**The task:** When you copy the entries, keep every word exactly as it is and drop the images.

**Stored items from a collection:**

========

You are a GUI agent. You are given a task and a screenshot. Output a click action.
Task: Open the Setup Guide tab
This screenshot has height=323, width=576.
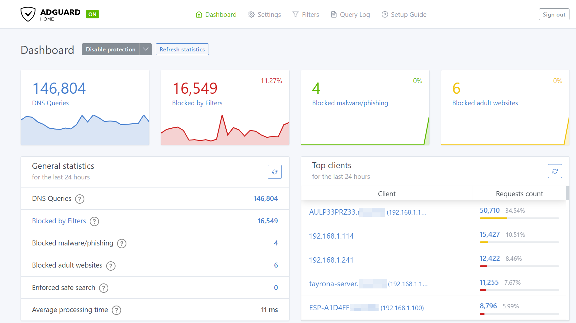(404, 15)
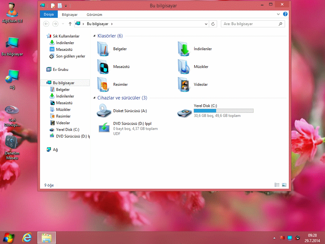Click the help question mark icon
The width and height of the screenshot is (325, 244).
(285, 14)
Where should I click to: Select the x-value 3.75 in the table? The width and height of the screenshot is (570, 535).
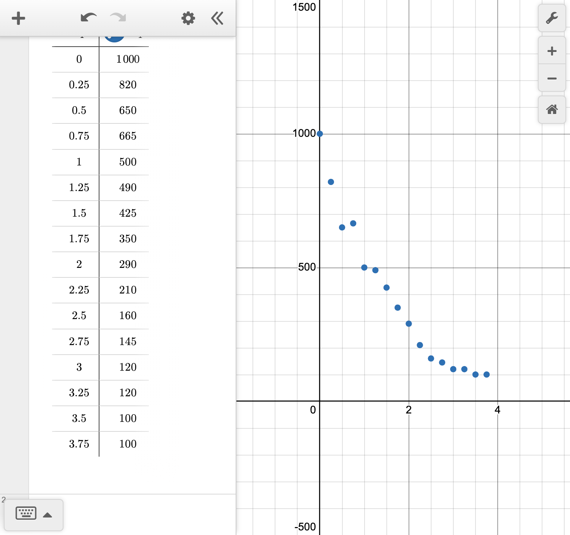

========

**Completed task:**
You are a GUI agent. You are given a task and a screenshot. Output a click action.
Task: Open the Setup Guide tab
This screenshot has height=323, width=576.
(404, 15)
Click the help question mark icon
The width and height of the screenshot is (325, 244).
(285, 14)
Where should I click to: Select the x-value 3.75 in the table? The width and height of the screenshot is (570, 535).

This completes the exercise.